Exercise requirements – Pull every line with "arrow" from the data below and copy it.

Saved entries
--- START ---

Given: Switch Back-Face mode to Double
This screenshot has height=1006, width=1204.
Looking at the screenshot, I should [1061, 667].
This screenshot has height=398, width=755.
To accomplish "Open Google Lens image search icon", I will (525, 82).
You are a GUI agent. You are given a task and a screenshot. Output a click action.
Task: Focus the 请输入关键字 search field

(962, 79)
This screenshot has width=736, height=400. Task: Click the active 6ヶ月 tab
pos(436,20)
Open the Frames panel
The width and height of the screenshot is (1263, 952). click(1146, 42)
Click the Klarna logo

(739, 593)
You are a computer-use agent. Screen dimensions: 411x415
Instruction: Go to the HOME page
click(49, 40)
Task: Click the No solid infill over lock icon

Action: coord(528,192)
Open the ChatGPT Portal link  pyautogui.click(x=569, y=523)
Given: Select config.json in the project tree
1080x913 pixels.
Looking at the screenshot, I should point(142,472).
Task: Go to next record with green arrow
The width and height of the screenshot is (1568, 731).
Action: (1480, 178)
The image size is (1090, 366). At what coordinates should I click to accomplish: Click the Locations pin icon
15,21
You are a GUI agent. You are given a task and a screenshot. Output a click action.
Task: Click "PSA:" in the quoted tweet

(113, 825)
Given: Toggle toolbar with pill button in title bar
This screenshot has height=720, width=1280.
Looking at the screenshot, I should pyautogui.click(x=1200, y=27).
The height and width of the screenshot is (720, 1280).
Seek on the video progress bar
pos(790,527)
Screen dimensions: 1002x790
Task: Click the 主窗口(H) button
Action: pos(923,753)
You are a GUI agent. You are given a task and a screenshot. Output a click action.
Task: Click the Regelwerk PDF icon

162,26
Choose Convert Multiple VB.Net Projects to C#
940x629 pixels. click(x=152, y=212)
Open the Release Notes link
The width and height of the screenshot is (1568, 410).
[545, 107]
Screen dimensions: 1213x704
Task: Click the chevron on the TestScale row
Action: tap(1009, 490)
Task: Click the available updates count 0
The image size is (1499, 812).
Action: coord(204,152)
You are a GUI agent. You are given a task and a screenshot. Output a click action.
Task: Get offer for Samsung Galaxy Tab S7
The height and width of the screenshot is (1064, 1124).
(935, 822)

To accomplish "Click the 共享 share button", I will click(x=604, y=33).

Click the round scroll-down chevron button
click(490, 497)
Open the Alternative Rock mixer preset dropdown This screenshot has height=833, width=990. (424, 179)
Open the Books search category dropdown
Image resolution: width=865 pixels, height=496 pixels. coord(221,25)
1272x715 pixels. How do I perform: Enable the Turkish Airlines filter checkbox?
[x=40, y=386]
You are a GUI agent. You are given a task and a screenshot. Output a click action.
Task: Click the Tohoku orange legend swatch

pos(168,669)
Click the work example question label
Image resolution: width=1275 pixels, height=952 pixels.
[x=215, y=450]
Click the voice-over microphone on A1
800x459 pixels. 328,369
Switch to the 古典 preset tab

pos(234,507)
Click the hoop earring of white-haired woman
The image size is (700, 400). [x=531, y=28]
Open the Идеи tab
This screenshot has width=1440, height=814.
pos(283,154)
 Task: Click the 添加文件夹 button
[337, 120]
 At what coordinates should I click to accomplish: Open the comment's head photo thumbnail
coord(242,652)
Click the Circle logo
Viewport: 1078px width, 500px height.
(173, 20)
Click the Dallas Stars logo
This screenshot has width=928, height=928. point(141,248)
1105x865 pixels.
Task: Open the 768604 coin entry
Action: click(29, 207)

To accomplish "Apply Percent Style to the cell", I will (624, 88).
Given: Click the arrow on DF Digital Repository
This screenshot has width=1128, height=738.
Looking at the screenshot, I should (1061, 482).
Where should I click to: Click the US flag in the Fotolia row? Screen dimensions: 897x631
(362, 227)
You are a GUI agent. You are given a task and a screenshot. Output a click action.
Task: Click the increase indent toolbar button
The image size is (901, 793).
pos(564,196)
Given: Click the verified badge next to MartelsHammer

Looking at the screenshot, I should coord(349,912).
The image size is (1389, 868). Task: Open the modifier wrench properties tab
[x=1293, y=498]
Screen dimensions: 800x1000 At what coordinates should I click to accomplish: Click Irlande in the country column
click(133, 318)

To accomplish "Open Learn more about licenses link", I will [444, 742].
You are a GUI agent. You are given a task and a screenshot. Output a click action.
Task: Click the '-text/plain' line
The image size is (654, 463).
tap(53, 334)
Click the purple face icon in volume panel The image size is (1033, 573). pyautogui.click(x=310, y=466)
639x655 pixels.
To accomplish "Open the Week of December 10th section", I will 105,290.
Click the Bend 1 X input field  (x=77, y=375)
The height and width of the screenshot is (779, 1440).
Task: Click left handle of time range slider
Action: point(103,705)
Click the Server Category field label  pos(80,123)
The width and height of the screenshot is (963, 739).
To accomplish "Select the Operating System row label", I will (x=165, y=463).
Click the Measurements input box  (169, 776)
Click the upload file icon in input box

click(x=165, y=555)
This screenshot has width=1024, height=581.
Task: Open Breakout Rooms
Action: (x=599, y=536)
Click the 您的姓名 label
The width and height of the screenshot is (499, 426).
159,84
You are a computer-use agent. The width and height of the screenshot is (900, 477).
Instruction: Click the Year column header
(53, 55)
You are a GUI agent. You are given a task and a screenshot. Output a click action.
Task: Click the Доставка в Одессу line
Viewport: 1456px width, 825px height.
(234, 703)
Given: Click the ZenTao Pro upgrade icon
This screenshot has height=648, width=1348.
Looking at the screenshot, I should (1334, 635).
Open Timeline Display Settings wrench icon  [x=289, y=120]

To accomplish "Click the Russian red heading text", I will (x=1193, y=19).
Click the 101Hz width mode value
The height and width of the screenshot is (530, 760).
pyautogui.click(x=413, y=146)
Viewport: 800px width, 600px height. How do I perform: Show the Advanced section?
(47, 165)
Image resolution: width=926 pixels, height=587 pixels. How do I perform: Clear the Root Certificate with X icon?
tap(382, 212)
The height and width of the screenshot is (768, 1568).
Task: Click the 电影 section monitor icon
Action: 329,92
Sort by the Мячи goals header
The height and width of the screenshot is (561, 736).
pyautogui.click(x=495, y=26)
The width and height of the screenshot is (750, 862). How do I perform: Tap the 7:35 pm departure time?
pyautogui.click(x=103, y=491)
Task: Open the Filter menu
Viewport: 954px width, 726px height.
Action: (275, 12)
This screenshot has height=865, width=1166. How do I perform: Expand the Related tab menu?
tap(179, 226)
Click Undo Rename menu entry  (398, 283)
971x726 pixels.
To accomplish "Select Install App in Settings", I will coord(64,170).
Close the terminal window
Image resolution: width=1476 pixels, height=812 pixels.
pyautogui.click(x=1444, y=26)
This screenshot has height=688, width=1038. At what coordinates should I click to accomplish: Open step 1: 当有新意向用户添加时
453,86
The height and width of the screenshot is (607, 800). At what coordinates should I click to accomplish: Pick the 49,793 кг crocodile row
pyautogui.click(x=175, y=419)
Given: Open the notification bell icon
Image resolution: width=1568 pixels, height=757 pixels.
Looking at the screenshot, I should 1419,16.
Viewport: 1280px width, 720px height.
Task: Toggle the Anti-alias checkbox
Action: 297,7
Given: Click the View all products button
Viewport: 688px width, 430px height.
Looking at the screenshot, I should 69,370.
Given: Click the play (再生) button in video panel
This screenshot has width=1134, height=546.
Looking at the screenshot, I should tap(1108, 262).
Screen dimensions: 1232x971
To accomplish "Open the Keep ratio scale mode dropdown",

--- END ---

Result below –
Task: Go to next record with green arrow
Given: Click the arrow on DF Digital Repository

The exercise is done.